PROBLEM TO WORK ON. State how many lines of the records contain the string "FlaggenPlatz", and give no other information.

-=-=-=-=-

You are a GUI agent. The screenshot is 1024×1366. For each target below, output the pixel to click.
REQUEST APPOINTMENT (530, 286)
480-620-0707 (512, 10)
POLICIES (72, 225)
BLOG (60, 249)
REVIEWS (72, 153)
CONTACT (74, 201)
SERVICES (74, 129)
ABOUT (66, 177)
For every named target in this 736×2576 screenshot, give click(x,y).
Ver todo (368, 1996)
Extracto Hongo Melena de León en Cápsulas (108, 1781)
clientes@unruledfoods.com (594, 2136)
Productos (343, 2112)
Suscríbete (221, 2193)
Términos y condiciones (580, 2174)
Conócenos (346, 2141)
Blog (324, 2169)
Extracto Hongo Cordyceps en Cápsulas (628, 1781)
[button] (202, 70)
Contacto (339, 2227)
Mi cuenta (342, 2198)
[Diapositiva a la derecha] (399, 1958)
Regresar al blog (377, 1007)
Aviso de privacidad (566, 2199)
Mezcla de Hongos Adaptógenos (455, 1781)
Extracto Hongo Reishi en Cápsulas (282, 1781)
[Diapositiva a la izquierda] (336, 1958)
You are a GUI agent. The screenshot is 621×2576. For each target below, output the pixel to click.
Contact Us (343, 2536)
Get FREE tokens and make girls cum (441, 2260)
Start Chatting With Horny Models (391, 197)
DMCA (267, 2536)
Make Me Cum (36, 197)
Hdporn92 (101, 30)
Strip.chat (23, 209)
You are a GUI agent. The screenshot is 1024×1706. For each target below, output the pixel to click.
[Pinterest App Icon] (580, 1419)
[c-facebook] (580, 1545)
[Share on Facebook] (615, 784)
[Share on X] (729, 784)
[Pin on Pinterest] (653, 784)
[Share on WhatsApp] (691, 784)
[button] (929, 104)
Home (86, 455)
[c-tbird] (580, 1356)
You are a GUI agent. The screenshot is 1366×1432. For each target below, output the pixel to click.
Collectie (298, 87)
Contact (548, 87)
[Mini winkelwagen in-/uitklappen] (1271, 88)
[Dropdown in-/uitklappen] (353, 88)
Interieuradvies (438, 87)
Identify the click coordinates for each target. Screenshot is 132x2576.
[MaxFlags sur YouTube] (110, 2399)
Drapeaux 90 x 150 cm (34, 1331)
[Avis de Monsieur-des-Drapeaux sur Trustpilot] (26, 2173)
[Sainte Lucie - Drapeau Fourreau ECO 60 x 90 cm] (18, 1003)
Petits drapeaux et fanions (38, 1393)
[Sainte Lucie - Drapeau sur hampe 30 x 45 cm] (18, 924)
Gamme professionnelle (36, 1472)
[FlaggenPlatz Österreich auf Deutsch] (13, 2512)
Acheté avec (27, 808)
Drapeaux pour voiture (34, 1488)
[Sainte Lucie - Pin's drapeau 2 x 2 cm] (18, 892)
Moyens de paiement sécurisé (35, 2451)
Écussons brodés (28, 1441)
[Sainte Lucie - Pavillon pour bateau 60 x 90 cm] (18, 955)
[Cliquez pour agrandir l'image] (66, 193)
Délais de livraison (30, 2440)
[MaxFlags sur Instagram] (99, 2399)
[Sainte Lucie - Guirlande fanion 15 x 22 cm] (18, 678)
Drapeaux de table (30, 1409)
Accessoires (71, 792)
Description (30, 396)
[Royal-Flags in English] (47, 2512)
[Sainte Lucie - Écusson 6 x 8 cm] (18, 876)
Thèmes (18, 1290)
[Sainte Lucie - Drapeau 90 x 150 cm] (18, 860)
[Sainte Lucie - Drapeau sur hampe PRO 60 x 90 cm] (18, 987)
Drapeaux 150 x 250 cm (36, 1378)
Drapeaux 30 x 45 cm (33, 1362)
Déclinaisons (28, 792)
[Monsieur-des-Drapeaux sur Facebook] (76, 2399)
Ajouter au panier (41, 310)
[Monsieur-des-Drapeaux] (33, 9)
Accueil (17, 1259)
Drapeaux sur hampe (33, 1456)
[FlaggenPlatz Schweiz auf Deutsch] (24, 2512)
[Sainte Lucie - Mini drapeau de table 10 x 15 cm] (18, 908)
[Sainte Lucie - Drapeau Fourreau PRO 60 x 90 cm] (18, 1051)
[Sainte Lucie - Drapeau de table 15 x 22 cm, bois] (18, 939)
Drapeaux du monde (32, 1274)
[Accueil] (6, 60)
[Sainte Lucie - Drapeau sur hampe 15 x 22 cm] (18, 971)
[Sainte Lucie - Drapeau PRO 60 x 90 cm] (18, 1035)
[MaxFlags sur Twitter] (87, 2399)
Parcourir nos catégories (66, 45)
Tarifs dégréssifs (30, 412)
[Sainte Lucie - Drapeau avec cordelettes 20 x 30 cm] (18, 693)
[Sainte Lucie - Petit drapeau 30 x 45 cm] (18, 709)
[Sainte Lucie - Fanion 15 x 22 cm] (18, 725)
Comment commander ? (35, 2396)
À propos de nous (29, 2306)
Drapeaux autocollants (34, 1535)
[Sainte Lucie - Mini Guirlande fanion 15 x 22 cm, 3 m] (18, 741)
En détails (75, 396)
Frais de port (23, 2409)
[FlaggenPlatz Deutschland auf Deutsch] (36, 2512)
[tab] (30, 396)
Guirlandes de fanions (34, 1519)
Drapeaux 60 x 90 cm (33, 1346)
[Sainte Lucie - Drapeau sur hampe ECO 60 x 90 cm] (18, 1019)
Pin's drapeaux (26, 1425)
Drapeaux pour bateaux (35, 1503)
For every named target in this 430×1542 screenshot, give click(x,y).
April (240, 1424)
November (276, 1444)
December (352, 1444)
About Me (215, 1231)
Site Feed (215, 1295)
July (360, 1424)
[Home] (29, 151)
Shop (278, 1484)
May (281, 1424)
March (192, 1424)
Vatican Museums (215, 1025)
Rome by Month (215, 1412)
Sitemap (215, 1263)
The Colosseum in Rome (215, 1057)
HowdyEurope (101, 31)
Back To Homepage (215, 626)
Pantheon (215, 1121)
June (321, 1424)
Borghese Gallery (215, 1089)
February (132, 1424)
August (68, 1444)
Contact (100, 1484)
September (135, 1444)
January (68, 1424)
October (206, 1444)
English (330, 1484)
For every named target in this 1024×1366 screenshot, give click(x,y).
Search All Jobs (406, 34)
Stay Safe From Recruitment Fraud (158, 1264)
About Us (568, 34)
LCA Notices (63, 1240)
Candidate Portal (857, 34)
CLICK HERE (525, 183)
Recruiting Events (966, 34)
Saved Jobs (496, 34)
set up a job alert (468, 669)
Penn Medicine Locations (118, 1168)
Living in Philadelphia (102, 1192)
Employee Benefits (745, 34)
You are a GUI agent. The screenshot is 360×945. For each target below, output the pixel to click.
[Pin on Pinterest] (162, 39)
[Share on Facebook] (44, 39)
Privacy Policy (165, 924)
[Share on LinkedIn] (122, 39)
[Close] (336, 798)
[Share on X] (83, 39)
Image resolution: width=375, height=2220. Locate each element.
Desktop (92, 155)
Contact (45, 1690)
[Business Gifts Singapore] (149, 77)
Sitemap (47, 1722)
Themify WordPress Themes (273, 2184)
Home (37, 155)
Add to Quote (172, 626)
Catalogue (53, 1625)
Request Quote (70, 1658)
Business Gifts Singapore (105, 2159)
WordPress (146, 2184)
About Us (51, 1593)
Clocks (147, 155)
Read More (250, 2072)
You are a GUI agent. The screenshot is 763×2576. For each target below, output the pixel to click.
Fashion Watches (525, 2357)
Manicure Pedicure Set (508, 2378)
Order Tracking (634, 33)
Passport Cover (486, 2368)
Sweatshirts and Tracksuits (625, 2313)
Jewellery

-=-=-=-=-

ANSWER TO THE EXERCISE. 3